* [Data to use]:
● ● ● ●

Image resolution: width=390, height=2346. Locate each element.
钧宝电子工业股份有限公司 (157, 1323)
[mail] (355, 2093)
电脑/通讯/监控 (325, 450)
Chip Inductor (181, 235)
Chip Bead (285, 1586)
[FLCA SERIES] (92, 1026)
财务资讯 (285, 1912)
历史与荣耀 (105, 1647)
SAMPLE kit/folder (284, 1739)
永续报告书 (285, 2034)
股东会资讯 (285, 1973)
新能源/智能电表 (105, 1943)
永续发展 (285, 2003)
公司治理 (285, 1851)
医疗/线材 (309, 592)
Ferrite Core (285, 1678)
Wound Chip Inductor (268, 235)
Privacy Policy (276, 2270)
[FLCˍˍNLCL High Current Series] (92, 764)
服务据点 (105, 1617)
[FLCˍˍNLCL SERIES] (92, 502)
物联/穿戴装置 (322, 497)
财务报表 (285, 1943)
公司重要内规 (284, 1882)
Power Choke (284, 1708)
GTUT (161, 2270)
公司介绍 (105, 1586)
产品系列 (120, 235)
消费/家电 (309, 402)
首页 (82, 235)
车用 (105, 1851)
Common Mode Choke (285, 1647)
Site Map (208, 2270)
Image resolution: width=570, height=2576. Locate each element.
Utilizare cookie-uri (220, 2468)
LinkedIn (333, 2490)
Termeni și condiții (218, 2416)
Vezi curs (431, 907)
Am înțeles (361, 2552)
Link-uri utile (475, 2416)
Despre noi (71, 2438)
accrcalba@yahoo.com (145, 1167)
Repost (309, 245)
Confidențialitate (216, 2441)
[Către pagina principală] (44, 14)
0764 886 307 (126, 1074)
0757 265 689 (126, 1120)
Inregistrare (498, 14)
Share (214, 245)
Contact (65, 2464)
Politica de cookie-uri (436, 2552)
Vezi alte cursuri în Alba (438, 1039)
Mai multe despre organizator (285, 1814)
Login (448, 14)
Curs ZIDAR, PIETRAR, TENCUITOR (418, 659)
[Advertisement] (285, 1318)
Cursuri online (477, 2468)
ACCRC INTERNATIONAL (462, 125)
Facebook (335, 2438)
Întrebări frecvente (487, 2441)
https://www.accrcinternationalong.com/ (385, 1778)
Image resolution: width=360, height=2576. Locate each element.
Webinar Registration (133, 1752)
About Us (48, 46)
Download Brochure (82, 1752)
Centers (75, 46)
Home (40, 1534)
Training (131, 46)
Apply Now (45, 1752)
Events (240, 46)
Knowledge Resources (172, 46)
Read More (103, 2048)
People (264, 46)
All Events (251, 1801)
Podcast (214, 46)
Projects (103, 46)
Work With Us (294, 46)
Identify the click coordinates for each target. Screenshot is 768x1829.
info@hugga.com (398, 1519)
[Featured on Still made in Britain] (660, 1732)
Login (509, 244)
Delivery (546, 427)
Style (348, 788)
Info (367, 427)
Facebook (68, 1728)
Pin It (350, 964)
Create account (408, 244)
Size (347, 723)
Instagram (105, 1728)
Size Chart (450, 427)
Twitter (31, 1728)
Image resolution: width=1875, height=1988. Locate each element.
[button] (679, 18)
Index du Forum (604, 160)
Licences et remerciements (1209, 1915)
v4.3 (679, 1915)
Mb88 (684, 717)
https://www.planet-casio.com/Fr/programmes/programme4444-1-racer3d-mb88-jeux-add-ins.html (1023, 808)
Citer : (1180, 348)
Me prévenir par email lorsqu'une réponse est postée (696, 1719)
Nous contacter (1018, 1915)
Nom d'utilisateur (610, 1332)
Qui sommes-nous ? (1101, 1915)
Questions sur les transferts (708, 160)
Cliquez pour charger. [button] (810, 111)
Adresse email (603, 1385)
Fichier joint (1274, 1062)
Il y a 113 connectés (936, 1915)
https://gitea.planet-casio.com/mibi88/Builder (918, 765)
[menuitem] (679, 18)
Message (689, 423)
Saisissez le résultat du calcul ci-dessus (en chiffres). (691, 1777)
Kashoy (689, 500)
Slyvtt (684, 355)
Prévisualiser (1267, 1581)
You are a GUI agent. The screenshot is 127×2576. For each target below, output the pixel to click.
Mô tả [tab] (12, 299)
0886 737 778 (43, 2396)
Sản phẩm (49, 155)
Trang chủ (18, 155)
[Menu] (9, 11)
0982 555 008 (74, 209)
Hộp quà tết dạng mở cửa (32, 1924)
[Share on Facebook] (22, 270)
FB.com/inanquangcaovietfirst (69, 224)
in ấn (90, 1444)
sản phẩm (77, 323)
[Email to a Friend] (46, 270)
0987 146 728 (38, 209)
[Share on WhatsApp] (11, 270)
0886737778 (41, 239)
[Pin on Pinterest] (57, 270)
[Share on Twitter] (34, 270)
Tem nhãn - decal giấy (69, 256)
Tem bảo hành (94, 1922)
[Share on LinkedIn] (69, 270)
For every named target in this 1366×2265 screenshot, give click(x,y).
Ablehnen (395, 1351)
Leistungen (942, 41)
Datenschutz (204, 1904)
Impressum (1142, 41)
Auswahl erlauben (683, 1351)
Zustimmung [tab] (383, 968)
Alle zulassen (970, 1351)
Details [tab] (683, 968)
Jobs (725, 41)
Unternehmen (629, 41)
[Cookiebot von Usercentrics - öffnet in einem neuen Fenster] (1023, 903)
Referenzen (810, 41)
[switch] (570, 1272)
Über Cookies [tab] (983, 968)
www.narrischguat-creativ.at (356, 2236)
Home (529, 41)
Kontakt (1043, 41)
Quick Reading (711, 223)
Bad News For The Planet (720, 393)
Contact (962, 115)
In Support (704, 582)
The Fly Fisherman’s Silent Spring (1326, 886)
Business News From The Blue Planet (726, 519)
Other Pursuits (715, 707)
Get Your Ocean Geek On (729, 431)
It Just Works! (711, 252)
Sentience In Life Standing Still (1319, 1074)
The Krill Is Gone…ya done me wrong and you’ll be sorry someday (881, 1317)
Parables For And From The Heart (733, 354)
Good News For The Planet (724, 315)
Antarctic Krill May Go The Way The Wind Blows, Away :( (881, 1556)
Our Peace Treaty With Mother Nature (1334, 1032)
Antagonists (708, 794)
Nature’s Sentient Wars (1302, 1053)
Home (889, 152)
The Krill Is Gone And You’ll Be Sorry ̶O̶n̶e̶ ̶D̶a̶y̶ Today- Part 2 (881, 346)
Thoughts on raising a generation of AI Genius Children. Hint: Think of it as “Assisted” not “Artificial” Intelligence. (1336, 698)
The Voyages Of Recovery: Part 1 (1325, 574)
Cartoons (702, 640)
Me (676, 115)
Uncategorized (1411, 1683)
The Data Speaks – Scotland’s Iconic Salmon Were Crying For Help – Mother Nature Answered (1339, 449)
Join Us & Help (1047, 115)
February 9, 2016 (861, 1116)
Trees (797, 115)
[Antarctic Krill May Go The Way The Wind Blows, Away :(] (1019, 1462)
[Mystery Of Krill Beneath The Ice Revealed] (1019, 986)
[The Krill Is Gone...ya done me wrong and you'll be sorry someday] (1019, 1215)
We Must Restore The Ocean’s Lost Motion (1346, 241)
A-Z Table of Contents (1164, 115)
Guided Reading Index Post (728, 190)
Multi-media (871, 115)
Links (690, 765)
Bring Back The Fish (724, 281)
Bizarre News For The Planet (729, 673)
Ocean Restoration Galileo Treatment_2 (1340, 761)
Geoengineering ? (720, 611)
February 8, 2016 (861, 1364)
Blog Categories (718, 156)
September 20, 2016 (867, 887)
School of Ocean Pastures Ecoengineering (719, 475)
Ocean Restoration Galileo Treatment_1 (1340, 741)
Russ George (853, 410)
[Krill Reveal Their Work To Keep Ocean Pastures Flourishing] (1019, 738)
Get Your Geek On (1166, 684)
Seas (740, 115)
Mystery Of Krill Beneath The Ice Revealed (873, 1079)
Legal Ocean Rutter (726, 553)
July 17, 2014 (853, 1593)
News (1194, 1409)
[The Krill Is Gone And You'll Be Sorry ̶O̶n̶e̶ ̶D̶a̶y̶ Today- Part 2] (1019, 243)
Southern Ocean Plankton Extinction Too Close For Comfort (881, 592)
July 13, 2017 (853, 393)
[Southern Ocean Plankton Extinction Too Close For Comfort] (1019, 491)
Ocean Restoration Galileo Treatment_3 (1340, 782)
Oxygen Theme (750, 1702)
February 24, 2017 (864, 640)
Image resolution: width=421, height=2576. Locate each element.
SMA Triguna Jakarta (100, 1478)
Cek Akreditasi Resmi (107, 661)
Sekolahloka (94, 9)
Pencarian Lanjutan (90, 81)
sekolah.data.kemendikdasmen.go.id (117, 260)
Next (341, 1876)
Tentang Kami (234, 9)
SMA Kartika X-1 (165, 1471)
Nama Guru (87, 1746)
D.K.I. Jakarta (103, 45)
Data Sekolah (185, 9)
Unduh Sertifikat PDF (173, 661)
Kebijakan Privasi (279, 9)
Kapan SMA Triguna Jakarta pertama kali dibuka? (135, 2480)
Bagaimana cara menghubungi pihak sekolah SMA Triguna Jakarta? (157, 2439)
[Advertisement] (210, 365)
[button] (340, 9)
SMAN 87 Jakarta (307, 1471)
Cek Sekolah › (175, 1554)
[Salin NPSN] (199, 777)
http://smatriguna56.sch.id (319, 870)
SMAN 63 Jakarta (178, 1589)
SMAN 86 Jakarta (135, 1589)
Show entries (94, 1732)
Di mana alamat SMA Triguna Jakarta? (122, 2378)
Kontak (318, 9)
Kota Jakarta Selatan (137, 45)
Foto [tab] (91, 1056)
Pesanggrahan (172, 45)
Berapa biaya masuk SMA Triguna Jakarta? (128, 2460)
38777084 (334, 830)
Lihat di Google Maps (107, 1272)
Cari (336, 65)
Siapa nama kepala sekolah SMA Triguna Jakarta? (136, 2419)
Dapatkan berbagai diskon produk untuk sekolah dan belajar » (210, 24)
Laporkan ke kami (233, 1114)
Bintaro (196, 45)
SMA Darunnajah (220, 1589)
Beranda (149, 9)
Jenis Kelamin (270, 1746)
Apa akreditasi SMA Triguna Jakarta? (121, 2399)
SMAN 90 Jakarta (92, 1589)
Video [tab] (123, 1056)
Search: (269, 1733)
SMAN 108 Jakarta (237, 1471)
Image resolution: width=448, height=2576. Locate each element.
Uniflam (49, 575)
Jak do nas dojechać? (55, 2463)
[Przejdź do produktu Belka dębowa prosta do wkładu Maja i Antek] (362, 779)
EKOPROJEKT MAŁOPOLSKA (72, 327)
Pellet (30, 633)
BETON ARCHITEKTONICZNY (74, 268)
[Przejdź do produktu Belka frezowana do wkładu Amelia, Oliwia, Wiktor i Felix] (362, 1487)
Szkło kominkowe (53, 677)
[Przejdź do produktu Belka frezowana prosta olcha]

● ● ● ●

Using the records above, copy word for word the line with "Nama Guru (87, 1746)", the line with "Kapan SMA Triguna", and every line between them.

Nama Guru (87, 1746)
D.K.I. Jakarta (103, 45)
Data Sekolah (185, 9)
Unduh Sertifikat PDF (173, 661)
Kebijakan Privasi (279, 9)
Kapan SMA Triguna Jakarta pertama kali dibuka? (135, 2480)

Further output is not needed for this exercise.